PreG_N internal deletion mutants. (A) A schematic of the PreG_NV5 internal deletion constructs is shown, with the predicted transmembrane domains indicated by black bars. Using the PreG_NV5(961) construct as a template, 18 to 22 amino acid deletions were made in cytoplasmic loops 1 and 2 as indicated. The lumenal loop was also deleted but then replaced with six glycines in order to maintain membrane topology of the protein. 293T/17 cells were transfected with the indicated constructs and then cell lysates were prepared at 18 to 22 h posttransfection. The samples were separated by SDS-PAGE using 10% Bis-Tris NuPAGE gels and MOPS-based running buffer.
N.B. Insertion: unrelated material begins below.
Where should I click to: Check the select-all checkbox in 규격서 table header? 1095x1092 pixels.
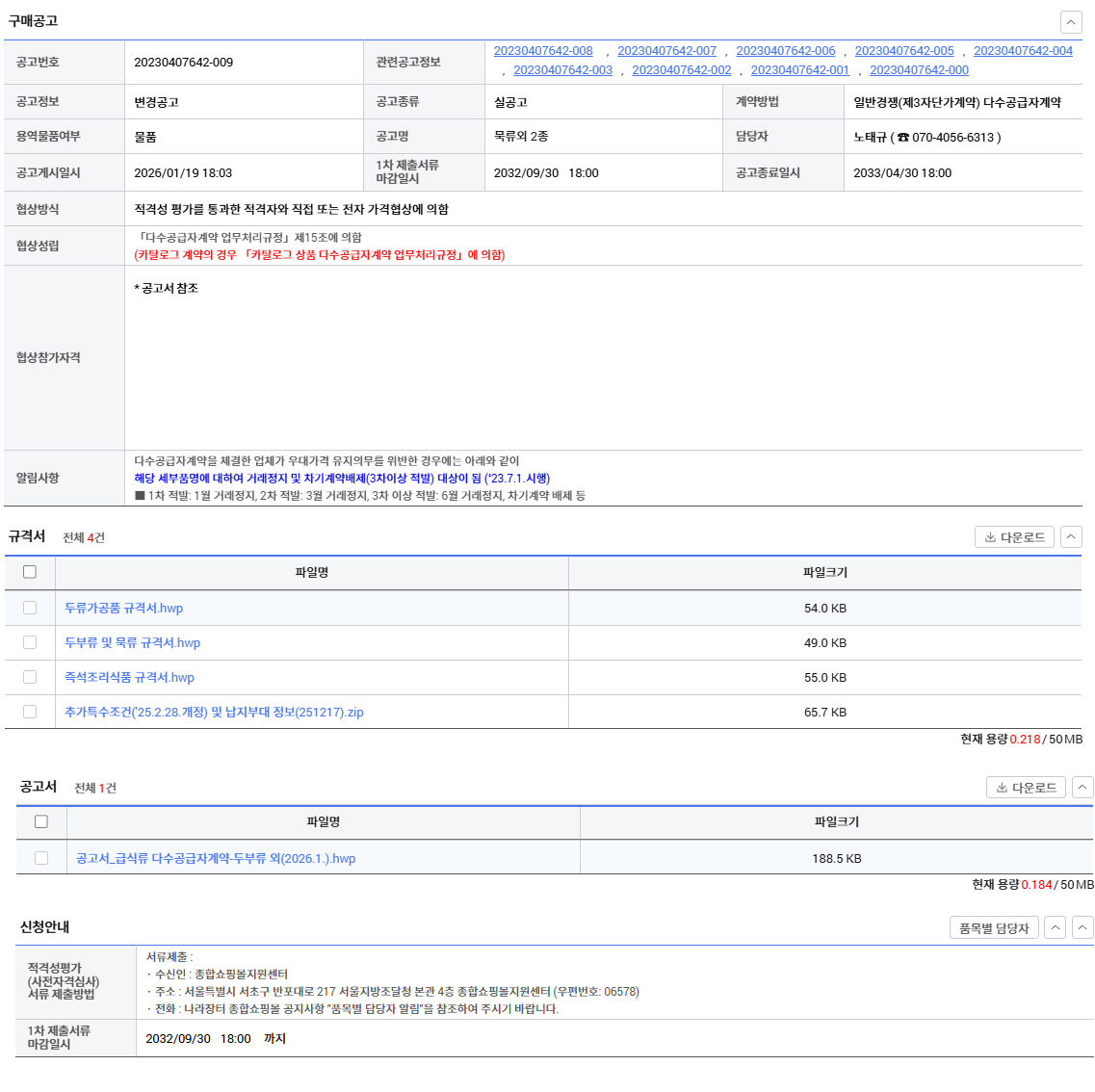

Proteins in the cell lysates were immunoblotted with anti-G_N ectodomain polyclonal antiserum (B to D, top panels) or a monoclonal antibody directed against the V5 epitope (B to D, bottom panels). The locations of PreG_N, G_N, and the C-terminal fragment of PreG_NV5(961) are indicated. G_N and C-terminal fragment species having internal deletions are indicated by G_NΔ and C-term_961Δ, respectively.

FIG. 7.

Identification of an NS_M protein by transient expression and virus infection. (A) 293T/17 cells were transfected with pcDNA3.1 CCHFV glycoprotein expression constructs M[G_CV5], PreG_NV5(961), and PreG_NV5(1036). The 30-kDa band present in all lanes is background, as it was also present in the GFP negative control. (B) 293T/17 cells were infected with CCHFV strain IbAr10200 at an MOI of 5, and cell lysates were prepared at approximately 24 h postinfection. In parallel, cells were also mock infected or transfected with a pCAGGS plasmid expressing the IbAr10200 M segment. Infected and mock culture supernatants were clarified and overlaid on a 20% sucrose-PBS cushion, and virions were semipurified by ultracentrifugation. C, cell lysate; P, virion pellet. The samples for panels A and B were separated by SDS-PAGE using 10% Bis-Tris NuPAGE gels and either MES-based (NS_M) or MOPS-based (N, G_N) running buffers. Proteins in cell and virion lysates were immunoblotted with anti-NS_M cytoplasmic loop polyclonal antiserum (A and B, top panels), anti-N monoclonal antibody 9D5-1-1A (B, top panel), or anti-G_N ectodomain polyclonal antiserum (B, middle panel).